* Extracted text *
--*--
# My new diner



## gpgold (Apr 7, 2011)

I just got this piece and the detailing is great. It is pretty much O-gauge. I was searching google for a diner kit and found this. It is not a kit - it's a phone!

Gary

http://gpgold.smugmug.com/Photography/uploads/16757092_h8Vggn

PS - there are also a couple of shots of my New Haven Scrap Yard.


----------



## tjcruiser (Jan 10, 2010)

gpgold said:


> It is not a kit - it's a phone!


Nice looking diner, but ... HUH ??? ... a phone ???

What gives?

TJ


----------



## gpgold (Apr 7, 2011)

Take a look! It also plays "Rock Around the Clock." the roof is the handset. I'm not using it so I didn't plug in the cord. The sign lights up and the interior is illuminated. I got mine on eBay. $69.00 - nicely chromed.
--*--
* Collected material *
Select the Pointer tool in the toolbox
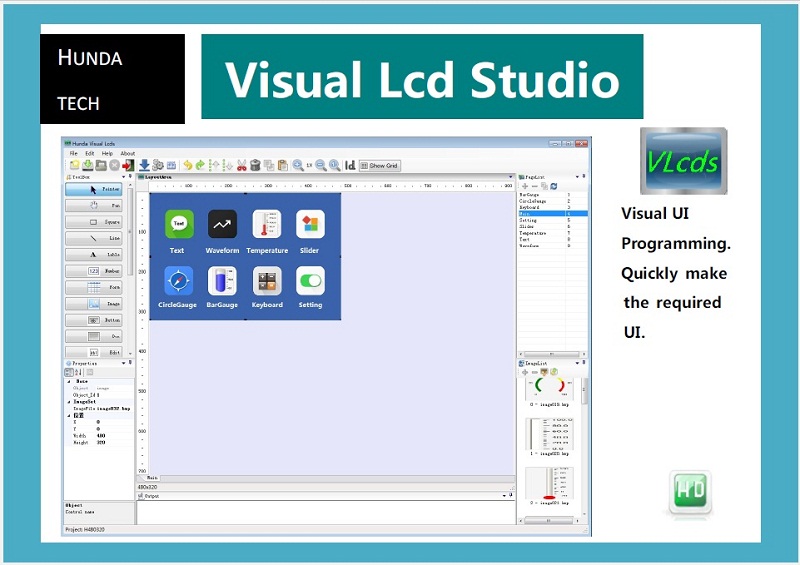 (96, 189)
--*--
* Set exercise *
Pick up the forum thread about the diner that turned out to be a phone and carry it on from its last post.

* Output of the task *
http://www.amazon.com/Collectible-Antique-Telephone-House-Gifts/dp/B0030HJX44/ref=sr_1_2?ie=UTF8&qid=1303755974&sr=8-2


----------



## tjcruiser (Jan 10, 2010)

That's very cool. I looked at the photos, but didn't visualize the handset part! Fits right in to the old O theme.

Have 'em whip me up a turkey on rye, with a cup o' chicken soup!

TJ


----------



## gpgold (Apr 7, 2011)

Rice pudding for dessert? Or a slice of cherry pie?


----------



## novice (Feb 2, 2011)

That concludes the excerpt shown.